Text provided
------------

Bryan Browning (1773–1856) was an English architect working in Stamford.

Life 

Bryan Browning was born at Thurlby in Lincolnshire in 1773. Nothing is known about his architectural training but in 1817 he made designs for the re-building of Ringwood vicarage in Hampshire. Between about 1820 and 1830 he worked in partnership with George Woolcott in Doughty Street as Builders and Surveyors. In this period Browning and Woolcott worked as contractors for a number of major building projects in London. This included the building of Lancaster House. They also built Strensham Court in Worcestershire, probably to designs by George Maddox. In 1821 Bryan Browning  designed the Sessions House at Bourne, in Lincolnshire and in 1824 he was the architect for the House of Correction at Folkingham. By 1834 he had  returned to Lincolnshire and was living at Northorpe near Bourne.  He had moved to Stamford by 1838 where  he was retained by the Marquess of Exeter and was being  paid £180. In 1847, his son, Edward Browning,  who had trained under George Maddox, joined the practice.  The practice worked from Broad Street, Stamford.  Bryan Browning died on 1 October 1856 and is buried in the cemetery there.

------------

Stated problem a
Put the entries from the line with "Image resolution: width=1100" up to and including the last line of the entries into a numbered list, leaving out blank lines.
The text about Bryan Browning and the entries that follow it are unrelated.

Extracted records
------------

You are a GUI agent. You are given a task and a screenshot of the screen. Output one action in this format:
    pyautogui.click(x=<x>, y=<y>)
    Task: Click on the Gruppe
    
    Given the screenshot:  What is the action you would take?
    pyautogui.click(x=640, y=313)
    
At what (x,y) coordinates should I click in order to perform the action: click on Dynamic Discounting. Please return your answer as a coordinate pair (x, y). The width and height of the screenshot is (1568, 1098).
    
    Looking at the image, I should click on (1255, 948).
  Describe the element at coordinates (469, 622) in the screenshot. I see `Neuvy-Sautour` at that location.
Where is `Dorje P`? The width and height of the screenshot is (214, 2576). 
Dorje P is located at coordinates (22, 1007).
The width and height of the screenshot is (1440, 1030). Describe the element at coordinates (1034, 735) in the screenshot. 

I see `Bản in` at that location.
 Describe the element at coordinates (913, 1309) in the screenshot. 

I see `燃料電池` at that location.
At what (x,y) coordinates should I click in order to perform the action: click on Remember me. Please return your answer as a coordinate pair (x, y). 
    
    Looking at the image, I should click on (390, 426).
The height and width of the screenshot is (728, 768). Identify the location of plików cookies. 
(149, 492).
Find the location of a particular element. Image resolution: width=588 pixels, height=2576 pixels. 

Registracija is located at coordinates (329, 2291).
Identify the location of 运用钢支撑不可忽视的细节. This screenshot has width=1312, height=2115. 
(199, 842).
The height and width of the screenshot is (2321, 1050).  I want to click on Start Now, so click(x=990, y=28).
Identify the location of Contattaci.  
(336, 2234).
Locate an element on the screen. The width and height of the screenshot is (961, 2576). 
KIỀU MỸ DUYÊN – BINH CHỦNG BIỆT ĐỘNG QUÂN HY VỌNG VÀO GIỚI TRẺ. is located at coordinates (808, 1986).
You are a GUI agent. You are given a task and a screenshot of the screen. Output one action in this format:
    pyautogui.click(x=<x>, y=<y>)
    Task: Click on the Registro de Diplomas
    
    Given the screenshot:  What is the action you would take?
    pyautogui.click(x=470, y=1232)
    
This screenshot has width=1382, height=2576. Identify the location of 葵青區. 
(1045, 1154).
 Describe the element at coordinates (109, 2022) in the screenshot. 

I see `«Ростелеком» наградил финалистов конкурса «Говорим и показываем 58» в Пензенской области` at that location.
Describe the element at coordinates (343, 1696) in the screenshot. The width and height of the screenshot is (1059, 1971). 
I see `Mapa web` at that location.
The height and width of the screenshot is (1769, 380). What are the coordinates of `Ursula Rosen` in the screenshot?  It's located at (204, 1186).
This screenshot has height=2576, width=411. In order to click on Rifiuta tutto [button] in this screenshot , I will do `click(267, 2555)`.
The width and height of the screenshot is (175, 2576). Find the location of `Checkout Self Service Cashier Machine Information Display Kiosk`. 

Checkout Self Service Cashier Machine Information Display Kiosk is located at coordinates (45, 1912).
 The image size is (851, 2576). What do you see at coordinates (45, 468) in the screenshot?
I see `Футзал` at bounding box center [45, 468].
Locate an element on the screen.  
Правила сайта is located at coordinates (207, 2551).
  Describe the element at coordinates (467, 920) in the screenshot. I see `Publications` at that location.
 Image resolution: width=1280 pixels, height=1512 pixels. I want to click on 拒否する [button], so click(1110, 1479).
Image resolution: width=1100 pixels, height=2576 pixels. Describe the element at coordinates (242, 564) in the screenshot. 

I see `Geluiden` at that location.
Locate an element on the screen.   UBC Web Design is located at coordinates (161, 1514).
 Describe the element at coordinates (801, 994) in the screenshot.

------------

Stated problem b
Answer these questions from the text about Bryan Browning:
(i) Where was Browning born?
(ii) Who was Browning's partner in Doughty Street?
(iii) On which street in Stamford did the practice work?

Expected output a
1. Image resolution: width=1100 pixels, height=2576 pixels. Describe the element at coordinates (242, 564) in the screenshot. 
2. I see `Geluiden` at that location.
3. Locate an element on the screen.   UBC Web Design is located at coordinates (161, 1514).
4.  Describe the element at coordinates (801, 994) in the screenshot.

Expected output b
(i) Thurlby in Lincolnshire
(ii) George Woolcott
(iii) Broad Street